Speech Given at a Dinner for the Royal Academy Summer Exhibition – 8th June 2010

Or maybe it’s just me. Maybe no else here has even a ghost of such a problem. Perhaps you are thinking that I’m deluded and ill; perhaps you are all far too grown up and mature for such silly issues ever to come between you and the ability to meet a painting or work of art squarely. The artists here certainly won’t share this problem because the power to rise above self-consciousness is almost a defining quality of artists. Artists are superb at switching off awareness of self. As you can tell if you watch one eat.

Others of you however, fellow non-artists, might understand what I am talking about. And talking is the problem. While I could not be more delighted that we live in a verbal world, I do understand the pleasure in occasionally laying language aside and letting some other non-verbal part of our brains take over. For you cannot explain a work of art in words. A painter makes a painting out of paint – paint is its language. If you can define it, nail it, comprehend it in words then something is rather wrong. A work of art is precisely that which remains when you have run out of words to describe it. The works that move us most are those that have the most life and power in them when the talking stops. If an artist could have said it in words, well then they would have done. Instead they have said it in paint, or stone, or bronze, or glass or whatever medium they may have chosen. “All art is at once surface and symbol,” Oscar Wilde wrote. “Those who go beneath the surface do so at their peril. Those who read the symbol do so at their peril. It is the spectator, and not life, that art really mirrors.”

I think it is a relief to know that paintings and sculptures are not crossword puzzles to be solved or allegories to be read or tests to be passed, but it still does not make it easier to walk around a public gallery without being aware of the others there and without being aware of oneself and the figure one cuts. I think that is why so many people look cross in art galleries. They are either scowling at those loud, disrespectful parties of continental schoolchildren, or they are pursing their lips at a fellow Briton they deem to be showing off or they are frowning at someone who, like a bad golfer, is ahead of them and playing through too slowly. Or perhaps they are looking cross because it is art and art is supposed, isn’t it, to be serious and important and therefore demands a serious and important face?

Maybe the technology will save us. With earphones on and lost in an audio commentary we are perhaps more likely to close out the outside world and be left alone with the art work, which is what we want. And you don’t even need the audio commentary, with only the earphones you can zone out of the embarrassing present and into the artwork.

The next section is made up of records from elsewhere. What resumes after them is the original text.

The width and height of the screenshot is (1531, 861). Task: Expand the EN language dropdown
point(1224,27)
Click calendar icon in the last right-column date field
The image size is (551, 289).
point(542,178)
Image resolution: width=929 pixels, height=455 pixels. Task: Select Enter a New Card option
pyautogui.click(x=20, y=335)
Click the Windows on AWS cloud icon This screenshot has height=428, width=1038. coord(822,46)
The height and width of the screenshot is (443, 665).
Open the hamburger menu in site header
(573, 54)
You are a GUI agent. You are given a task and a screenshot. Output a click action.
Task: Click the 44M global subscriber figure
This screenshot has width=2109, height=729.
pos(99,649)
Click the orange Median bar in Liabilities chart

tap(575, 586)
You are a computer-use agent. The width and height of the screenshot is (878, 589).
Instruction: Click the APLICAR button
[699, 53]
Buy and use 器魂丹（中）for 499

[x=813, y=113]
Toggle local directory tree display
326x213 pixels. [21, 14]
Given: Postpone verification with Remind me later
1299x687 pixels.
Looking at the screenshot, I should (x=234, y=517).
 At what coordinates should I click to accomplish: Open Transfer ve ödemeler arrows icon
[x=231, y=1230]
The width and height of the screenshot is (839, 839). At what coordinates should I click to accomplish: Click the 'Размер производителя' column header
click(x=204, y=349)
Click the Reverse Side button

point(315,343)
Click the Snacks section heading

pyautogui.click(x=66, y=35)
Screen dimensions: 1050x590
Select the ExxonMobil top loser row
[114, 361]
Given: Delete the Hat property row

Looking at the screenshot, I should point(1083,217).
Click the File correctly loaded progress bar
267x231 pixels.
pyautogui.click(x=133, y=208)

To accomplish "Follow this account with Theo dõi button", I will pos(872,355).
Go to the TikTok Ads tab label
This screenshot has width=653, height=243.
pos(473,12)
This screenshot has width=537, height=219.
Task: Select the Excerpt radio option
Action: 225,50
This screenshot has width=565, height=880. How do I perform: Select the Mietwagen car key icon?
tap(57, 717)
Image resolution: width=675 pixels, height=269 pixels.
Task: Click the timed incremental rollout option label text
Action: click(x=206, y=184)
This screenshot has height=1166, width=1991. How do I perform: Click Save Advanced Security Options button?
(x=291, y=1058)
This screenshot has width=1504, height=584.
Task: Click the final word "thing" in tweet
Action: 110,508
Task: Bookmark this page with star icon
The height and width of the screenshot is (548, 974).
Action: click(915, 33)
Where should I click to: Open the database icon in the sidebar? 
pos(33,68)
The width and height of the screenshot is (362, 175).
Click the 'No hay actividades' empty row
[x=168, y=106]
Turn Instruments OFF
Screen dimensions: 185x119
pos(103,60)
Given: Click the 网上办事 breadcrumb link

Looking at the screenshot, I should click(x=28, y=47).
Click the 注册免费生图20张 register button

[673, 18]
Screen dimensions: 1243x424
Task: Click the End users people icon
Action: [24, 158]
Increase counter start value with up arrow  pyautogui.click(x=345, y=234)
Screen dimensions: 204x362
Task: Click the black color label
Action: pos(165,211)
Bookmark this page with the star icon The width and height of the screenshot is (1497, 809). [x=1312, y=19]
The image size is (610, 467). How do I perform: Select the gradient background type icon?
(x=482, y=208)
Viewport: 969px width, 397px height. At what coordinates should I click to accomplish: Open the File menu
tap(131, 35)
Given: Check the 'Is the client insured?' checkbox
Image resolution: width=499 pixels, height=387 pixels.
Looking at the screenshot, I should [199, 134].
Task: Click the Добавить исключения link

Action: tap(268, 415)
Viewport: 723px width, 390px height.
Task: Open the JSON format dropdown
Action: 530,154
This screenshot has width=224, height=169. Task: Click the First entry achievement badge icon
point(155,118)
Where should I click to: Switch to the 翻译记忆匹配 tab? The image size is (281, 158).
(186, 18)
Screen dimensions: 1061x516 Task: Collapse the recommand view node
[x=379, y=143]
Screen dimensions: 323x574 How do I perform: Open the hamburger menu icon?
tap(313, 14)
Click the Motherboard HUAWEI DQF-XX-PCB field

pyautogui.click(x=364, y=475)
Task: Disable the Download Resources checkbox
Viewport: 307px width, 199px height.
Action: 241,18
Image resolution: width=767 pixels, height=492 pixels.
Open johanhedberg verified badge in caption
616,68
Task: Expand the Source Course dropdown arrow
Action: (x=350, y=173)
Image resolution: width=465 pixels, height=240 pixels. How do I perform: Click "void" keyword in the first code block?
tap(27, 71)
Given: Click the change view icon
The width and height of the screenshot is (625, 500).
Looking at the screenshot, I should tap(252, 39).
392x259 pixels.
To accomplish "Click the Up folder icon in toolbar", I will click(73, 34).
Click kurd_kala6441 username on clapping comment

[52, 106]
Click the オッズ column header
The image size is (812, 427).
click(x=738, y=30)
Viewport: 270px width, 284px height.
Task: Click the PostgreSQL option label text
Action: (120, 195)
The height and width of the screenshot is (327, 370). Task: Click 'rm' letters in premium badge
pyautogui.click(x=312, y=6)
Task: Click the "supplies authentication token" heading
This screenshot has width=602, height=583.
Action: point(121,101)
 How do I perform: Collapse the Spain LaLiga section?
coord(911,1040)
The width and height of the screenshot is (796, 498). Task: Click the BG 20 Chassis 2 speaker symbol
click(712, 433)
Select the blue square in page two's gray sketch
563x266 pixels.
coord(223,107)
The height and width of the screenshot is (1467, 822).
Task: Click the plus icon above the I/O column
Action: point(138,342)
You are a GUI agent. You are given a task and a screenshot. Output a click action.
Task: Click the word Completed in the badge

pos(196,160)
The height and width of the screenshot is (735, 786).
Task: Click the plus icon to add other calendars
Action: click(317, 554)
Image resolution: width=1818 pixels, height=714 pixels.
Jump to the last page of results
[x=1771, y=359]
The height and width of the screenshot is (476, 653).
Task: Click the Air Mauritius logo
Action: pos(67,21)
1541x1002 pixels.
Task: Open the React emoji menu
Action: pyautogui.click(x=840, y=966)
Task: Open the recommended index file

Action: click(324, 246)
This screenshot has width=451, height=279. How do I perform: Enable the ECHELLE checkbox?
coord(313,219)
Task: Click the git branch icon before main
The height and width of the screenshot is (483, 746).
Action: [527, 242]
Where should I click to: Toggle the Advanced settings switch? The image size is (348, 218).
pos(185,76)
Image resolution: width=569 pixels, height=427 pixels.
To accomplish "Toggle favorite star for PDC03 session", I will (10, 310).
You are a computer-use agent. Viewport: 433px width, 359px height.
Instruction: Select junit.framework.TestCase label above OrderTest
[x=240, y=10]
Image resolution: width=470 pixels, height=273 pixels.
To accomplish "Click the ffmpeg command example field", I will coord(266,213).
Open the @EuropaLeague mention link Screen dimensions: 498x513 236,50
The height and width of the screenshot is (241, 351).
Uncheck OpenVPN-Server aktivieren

I mustn’t go too far. I raise the matter in the hope of clearing the air and letting those who also feel it enjoy the relief of fellowship. I am not completely crippled by this embarrassment problem, nor I think does it stop me from enjoying art more and more as each year passes. Nor clearly does it stop most of us. More people are going to galleries than ever before in our history. They go with excited anticipation and they go prepared to shed any preconceptions, prejudices or problems with Art with a capital A. The queues that form every single day in the courtyard here, and outside the Tate, the National and other galleries, museums and exhibition spaces show that the public enthusiasm and curiosity for art is enormous and growing.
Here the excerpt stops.